____ Data provided
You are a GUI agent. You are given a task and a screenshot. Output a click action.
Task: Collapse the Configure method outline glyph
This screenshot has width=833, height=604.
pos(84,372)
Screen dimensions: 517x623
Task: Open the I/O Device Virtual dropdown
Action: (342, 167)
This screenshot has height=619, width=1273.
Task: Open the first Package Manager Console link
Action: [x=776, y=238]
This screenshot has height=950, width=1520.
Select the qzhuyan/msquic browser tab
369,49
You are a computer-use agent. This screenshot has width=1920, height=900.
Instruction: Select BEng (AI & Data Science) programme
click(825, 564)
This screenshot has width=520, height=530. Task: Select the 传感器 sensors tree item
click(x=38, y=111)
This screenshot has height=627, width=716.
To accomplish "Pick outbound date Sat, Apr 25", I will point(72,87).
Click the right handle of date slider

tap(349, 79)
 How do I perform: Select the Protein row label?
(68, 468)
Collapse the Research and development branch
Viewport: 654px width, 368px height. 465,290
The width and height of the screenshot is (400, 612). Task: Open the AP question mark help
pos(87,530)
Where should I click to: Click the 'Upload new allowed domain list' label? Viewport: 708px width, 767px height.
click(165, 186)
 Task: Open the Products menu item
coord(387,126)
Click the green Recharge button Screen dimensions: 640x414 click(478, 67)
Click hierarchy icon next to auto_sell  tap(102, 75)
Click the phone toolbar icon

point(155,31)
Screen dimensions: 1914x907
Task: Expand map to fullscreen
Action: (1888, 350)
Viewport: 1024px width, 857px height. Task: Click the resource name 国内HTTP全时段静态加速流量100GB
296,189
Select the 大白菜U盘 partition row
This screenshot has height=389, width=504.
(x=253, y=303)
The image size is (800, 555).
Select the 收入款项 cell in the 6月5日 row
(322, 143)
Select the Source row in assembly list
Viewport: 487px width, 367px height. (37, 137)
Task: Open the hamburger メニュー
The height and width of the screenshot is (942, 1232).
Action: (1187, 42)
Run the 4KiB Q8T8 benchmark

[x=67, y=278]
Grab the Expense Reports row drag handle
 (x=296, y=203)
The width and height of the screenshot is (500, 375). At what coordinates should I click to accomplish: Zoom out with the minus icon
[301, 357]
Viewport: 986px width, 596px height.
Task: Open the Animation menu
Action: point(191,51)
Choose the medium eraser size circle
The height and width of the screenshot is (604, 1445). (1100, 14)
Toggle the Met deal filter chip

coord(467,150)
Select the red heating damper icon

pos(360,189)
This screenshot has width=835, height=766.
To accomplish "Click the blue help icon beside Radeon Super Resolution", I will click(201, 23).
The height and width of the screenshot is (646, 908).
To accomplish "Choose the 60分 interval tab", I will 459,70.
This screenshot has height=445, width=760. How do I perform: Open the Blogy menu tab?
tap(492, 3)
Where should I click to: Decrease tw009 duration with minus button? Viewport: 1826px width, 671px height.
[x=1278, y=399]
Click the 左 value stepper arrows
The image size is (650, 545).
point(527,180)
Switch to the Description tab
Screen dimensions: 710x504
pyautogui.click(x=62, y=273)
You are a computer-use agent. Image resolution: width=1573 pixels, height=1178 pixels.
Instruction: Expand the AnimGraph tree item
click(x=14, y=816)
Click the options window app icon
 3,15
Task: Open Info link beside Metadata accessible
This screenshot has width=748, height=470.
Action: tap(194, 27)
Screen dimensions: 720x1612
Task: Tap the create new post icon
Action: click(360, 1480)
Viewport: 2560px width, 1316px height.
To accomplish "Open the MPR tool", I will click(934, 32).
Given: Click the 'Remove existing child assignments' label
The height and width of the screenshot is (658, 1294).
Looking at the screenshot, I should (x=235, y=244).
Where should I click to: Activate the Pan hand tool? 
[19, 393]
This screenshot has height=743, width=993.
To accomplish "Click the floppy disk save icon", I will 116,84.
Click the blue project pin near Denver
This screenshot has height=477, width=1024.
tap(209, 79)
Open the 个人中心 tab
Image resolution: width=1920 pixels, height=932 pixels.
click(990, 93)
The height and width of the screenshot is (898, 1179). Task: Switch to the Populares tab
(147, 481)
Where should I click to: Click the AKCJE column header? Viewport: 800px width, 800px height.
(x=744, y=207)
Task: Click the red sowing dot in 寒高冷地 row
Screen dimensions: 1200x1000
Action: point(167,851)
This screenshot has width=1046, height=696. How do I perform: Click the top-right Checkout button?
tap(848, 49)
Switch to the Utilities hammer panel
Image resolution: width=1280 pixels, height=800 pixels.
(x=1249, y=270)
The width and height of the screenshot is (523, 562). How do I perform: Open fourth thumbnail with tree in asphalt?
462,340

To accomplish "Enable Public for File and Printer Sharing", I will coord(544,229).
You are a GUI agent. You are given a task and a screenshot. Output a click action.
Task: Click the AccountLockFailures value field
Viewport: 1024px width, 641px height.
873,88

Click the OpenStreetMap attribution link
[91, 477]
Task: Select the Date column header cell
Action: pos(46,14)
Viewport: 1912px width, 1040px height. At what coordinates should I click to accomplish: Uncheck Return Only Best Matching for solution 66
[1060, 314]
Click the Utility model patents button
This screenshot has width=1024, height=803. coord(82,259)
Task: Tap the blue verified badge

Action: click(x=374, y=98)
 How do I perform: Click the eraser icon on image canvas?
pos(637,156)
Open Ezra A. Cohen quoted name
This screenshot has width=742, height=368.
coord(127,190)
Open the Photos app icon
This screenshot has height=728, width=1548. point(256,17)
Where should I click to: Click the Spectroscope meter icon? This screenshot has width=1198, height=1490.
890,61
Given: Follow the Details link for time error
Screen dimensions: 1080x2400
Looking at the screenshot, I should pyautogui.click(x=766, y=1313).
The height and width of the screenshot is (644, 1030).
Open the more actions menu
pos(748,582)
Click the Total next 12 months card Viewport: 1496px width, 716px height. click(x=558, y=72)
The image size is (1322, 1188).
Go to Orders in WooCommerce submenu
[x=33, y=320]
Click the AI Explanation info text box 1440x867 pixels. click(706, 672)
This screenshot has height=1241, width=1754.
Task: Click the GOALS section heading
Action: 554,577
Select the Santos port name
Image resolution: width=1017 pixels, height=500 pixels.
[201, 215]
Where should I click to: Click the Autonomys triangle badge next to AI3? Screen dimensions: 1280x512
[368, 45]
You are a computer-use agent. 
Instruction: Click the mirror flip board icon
________
*What is expected*
Retype the lines above, keeping every character.

*Output*
You are a GUI agent. You are given a task and a screenshot. Output a click action.
Task: Collapse the Configure method outline glyph
This screenshot has width=833, height=604.
pos(84,372)
Screen dimensions: 517x623
Task: Open the I/O Device Virtual dropdown
Action: (342, 167)
This screenshot has height=619, width=1273.
Task: Open the first Package Manager Console link
Action: [x=776, y=238]
This screenshot has height=950, width=1520.
Select the qzhuyan/msquic browser tab
369,49
You are a computer-use agent. This screenshot has width=1920, height=900.
Instruction: Select BEng (AI & Data Science) programme
click(825, 564)
This screenshot has width=520, height=530. Task: Select the 传感器 sensors tree item
click(x=38, y=111)
This screenshot has height=627, width=716.
To accomplish "Pick outbound date Sat, Apr 25", I will point(72,87).
Click the right handle of date slider

tap(349, 79)
 How do I perform: Select the Protein row label?
(68, 468)
Collapse the Research and development branch
Viewport: 654px width, 368px height. 465,290
The width and height of the screenshot is (400, 612). Task: Open the AP question mark help
pos(87,530)
Where should I click to: Click the 'Upload new allowed domain list' label? Viewport: 708px width, 767px height.
click(165, 186)
 Task: Open the Products menu item
coord(387,126)
Click the green Recharge button Screen dimensions: 640x414 click(478, 67)
Click hierarchy icon next to auto_sell  tap(102, 75)
Click the phone toolbar icon

point(155,31)
Screen dimensions: 1914x907
Task: Expand map to fullscreen
Action: (1888, 350)
Viewport: 1024px width, 857px height. Task: Click the resource name 国内HTTP全时段静态加速流量100GB
296,189
Select the 大白菜U盘 partition row
This screenshot has height=389, width=504.
(x=253, y=303)
The image size is (800, 555).
Select the 收入款项 cell in the 6月5日 row
(322, 143)
Select the Source row in assembly list
Viewport: 487px width, 367px height. (37, 137)
Task: Open the hamburger メニュー
The height and width of the screenshot is (942, 1232).
Action: (1187, 42)
Run the 4KiB Q8T8 benchmark

[x=67, y=278]
Grab the Expense Reports row drag handle
 (x=296, y=203)
The width and height of the screenshot is (500, 375). At what coordinates should I click to accomplish: Zoom out with the minus icon
[301, 357]
Viewport: 986px width, 596px height.
Task: Open the Animation menu
Action: point(191,51)
Choose the medium eraser size circle
The height and width of the screenshot is (604, 1445). (1100, 14)
Toggle the Met deal filter chip

coord(467,150)
Select the red heating damper icon

pos(360,189)
This screenshot has width=835, height=766.
To accomplish "Click the blue help icon beside Radeon Super Resolution", I will click(201, 23).
The height and width of the screenshot is (646, 908).
To accomplish "Choose the 60分 interval tab", I will 459,70.
This screenshot has height=445, width=760. How do I perform: Open the Blogy menu tab?
tap(492, 3)
Where should I click to: Decrease tw009 duration with minus button? Viewport: 1826px width, 671px height.
[x=1278, y=399]
Click the 左 value stepper arrows
The image size is (650, 545).
point(527,180)
Switch to the Description tab
Screen dimensions: 710x504
pyautogui.click(x=62, y=273)
You are a computer-use agent. Image resolution: width=1573 pixels, height=1178 pixels.
Instruction: Expand the AnimGraph tree item
click(x=14, y=816)
Click the options window app icon
 3,15
Task: Open Info link beside Metadata accessible
This screenshot has width=748, height=470.
Action: tap(194, 27)
Screen dimensions: 720x1612
Task: Tap the create new post icon
Action: click(360, 1480)
Viewport: 2560px width, 1316px height.
To accomplish "Open the MPR tool", I will click(934, 32).
Given: Click the 'Remove existing child assignments' label
The height and width of the screenshot is (658, 1294).
Looking at the screenshot, I should (x=235, y=244).
Where should I click to: Activate the Pan hand tool? 
[19, 393]
This screenshot has height=743, width=993.
To accomplish "Click the floppy disk save icon", I will 116,84.
Click the blue project pin near Denver
This screenshot has height=477, width=1024.
tap(209, 79)
Open the 个人中心 tab
Image resolution: width=1920 pixels, height=932 pixels.
click(990, 93)
The height and width of the screenshot is (898, 1179). Task: Switch to the Populares tab
(147, 481)
Where should I click to: Click the AKCJE column header? Viewport: 800px width, 800px height.
(x=744, y=207)
Task: Click the red sowing dot in 寒高冷地 row
Screen dimensions: 1200x1000
Action: point(167,851)
This screenshot has width=1046, height=696. How do I perform: Click the top-right Checkout button?
tap(848, 49)
Switch to the Utilities hammer panel
Image resolution: width=1280 pixels, height=800 pixels.
(x=1249, y=270)
The width and height of the screenshot is (523, 562). How do I perform: Open fourth thumbnail with tree in asphalt?
462,340

To accomplish "Enable Public for File and Printer Sharing", I will coord(544,229).
You are a GUI agent. You are given a task and a screenshot. Output a click action.
Task: Click the AccountLockFailures value field
Viewport: 1024px width, 641px height.
873,88

Click the OpenStreetMap attribution link
[91, 477]
Task: Select the Date column header cell
Action: pos(46,14)
Viewport: 1912px width, 1040px height. At what coordinates should I click to accomplish: Uncheck Return Only Best Matching for solution 66
[1060, 314]
Click the Utility model patents button
This screenshot has width=1024, height=803. coord(82,259)
Task: Tap the blue verified badge

Action: click(x=374, y=98)
 How do I perform: Click the eraser icon on image canvas?
pos(637,156)
Open Ezra A. Cohen quoted name
This screenshot has width=742, height=368.
coord(127,190)
Open the Photos app icon
This screenshot has height=728, width=1548. point(256,17)
Where should I click to: Click the Spectroscope meter icon? This screenshot has width=1198, height=1490.
890,61
Given: Follow the Details link for time error
Screen dimensions: 1080x2400
Looking at the screenshot, I should pyautogui.click(x=766, y=1313).
The height and width of the screenshot is (644, 1030).
Open the more actions menu
pos(748,582)
Click the Total next 12 months card Viewport: 1496px width, 716px height. click(x=558, y=72)
The image size is (1322, 1188).
Go to Orders in WooCommerce submenu
[x=33, y=320]
Click the AI Explanation info text box 1440x867 pixels. click(706, 672)
This screenshot has height=1241, width=1754.
Task: Click the GOALS section heading
Action: 554,577
Select the Santos port name
Image resolution: width=1017 pixels, height=500 pixels.
[201, 215]
Where should I click to: Click the Autonomys triangle badge next to AI3? Screen dimensions: 1280x512
[368, 45]
You are a computer-use agent. 
Instruction: Click the mirror flip board icon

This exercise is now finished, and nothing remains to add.